Copy out the records from the line with "The width and height of the screenshot is (1080, 1592)." up to and including the line with "(1748, 842).", exactly as they appear, and nothing else.

-------------------------

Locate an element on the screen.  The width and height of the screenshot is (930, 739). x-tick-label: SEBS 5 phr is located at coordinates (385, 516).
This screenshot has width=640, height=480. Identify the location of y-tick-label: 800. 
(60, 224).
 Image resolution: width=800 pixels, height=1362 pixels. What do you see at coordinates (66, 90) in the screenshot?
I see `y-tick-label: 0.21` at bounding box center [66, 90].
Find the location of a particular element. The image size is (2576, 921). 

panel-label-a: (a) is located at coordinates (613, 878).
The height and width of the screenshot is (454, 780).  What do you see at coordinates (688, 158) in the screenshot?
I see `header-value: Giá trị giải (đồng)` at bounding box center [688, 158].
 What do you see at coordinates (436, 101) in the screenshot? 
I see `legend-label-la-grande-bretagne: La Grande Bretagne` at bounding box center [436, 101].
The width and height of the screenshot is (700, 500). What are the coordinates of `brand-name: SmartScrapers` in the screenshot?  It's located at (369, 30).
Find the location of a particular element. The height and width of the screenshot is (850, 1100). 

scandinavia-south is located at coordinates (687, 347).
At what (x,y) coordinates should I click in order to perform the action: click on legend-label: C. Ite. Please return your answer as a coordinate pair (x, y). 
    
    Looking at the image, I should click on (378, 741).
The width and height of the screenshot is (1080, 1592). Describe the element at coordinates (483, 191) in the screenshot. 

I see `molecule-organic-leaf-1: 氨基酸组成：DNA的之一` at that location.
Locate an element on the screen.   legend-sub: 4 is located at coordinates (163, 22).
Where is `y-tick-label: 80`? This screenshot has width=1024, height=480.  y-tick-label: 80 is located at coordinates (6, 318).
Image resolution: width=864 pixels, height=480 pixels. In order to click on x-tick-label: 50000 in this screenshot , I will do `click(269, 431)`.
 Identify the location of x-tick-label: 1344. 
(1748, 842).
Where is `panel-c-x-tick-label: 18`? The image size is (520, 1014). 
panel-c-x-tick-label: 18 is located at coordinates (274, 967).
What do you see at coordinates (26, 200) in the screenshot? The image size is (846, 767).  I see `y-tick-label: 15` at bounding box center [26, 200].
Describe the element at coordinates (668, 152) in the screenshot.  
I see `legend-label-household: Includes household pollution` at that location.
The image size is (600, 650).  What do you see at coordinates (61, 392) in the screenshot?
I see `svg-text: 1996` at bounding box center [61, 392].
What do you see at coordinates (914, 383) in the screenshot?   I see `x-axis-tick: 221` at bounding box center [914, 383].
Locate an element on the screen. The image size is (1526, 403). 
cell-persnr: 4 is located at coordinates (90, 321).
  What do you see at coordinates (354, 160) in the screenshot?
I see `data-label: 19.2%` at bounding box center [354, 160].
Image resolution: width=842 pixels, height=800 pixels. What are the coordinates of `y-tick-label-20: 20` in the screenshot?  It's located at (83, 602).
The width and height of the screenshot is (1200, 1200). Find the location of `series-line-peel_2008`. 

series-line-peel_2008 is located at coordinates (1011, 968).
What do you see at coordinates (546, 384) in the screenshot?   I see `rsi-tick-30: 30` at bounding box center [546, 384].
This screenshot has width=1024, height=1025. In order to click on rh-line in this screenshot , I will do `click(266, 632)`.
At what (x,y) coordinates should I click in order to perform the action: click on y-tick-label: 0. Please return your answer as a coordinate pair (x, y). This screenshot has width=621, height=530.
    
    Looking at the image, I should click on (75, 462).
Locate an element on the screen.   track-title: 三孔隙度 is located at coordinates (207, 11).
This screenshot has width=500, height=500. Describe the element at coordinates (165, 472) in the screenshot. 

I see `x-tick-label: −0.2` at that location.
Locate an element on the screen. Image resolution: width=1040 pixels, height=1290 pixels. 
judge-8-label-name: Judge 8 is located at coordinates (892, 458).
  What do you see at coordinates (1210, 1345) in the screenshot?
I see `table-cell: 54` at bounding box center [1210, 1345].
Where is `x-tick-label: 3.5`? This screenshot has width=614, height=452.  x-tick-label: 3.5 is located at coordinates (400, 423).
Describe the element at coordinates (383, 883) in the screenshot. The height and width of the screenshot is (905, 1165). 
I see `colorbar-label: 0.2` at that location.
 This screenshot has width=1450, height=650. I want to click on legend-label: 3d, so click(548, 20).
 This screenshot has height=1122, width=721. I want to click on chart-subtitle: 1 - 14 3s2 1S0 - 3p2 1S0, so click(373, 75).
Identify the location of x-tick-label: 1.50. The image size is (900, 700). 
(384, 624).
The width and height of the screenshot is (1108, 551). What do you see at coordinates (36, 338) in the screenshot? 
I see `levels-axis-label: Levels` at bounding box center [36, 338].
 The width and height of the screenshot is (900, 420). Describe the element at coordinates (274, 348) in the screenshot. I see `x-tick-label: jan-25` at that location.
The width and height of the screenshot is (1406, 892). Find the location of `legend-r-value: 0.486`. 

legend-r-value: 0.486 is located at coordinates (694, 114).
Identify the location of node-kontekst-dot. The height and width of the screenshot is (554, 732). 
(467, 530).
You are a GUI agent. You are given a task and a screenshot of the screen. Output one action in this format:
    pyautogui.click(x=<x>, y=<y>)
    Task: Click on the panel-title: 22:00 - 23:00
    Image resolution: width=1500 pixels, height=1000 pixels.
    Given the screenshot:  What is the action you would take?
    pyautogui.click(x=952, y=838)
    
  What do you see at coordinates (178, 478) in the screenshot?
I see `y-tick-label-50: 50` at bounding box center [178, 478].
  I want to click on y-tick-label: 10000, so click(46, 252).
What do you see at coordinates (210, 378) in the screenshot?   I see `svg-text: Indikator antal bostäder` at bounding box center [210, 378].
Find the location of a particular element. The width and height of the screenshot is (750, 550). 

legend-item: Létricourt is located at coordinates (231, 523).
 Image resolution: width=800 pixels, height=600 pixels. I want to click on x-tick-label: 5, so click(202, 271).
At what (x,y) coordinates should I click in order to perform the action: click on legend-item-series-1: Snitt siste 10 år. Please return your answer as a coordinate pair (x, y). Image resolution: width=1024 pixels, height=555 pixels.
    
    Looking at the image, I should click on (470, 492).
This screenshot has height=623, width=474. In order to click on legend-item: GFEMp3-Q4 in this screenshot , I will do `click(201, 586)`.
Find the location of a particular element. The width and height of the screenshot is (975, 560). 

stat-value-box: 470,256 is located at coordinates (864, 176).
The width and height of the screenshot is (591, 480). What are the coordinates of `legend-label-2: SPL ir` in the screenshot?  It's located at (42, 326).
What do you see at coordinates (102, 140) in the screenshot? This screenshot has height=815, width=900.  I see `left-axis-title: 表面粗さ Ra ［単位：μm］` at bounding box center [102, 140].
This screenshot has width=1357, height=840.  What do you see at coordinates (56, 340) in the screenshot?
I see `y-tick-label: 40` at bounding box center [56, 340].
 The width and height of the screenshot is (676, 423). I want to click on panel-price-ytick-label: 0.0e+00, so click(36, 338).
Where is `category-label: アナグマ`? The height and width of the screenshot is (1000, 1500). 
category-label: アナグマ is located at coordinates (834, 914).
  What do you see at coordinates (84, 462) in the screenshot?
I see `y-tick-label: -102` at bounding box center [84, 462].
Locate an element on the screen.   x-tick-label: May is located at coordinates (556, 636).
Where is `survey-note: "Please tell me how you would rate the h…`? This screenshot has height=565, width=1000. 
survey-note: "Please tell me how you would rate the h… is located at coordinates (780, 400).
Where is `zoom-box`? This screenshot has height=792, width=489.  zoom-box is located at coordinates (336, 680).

-------------------------

RESULT OF THIS TASK »
The width and height of the screenshot is (1080, 1592). Describe the element at coordinates (483, 191) in the screenshot. 

I see `molecule-organic-leaf-1: 氨基酸组成：DNA的之一` at that location.
Locate an element on the screen.   legend-sub: 4 is located at coordinates (163, 22).
Where is `y-tick-label: 80`? This screenshot has width=1024, height=480.  y-tick-label: 80 is located at coordinates (6, 318).
Image resolution: width=864 pixels, height=480 pixels. In order to click on x-tick-label: 50000 in this screenshot , I will do `click(269, 431)`.
 Identify the location of x-tick-label: 1344. 
(1748, 842).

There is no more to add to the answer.